- ACTIVITY
Return a copy of every line in the records that includes the word "label".

Saved entries
◇ ◇ ◇

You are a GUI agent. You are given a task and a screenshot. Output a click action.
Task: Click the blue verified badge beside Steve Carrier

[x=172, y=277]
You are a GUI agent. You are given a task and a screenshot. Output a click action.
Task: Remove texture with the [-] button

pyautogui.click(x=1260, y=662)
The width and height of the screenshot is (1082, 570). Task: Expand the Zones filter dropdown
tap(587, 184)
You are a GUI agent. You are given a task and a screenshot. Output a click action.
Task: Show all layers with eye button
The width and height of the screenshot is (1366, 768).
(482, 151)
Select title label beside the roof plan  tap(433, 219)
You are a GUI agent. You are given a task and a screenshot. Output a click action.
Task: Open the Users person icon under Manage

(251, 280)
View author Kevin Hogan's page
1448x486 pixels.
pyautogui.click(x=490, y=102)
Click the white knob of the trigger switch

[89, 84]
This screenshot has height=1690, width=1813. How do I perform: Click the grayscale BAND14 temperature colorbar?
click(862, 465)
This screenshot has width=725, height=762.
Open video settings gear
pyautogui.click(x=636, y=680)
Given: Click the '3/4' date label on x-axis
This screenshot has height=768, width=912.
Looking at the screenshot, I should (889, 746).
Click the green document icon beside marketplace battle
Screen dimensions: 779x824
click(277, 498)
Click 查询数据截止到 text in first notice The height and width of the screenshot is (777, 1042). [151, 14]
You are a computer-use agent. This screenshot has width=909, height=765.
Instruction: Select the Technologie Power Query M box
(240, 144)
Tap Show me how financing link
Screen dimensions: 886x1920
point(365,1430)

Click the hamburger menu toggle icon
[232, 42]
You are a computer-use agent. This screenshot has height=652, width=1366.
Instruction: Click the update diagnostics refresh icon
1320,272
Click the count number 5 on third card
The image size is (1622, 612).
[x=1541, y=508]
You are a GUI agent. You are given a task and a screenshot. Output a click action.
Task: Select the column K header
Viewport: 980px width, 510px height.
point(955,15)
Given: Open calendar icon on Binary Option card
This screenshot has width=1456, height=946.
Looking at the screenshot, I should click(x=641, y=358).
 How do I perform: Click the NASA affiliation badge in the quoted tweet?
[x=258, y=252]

◇ ◇ ◇

- SOLVED PROBLEM
Select title label beside the roof plan  tap(433, 219)
Given: Click the '3/4' date label on x-axis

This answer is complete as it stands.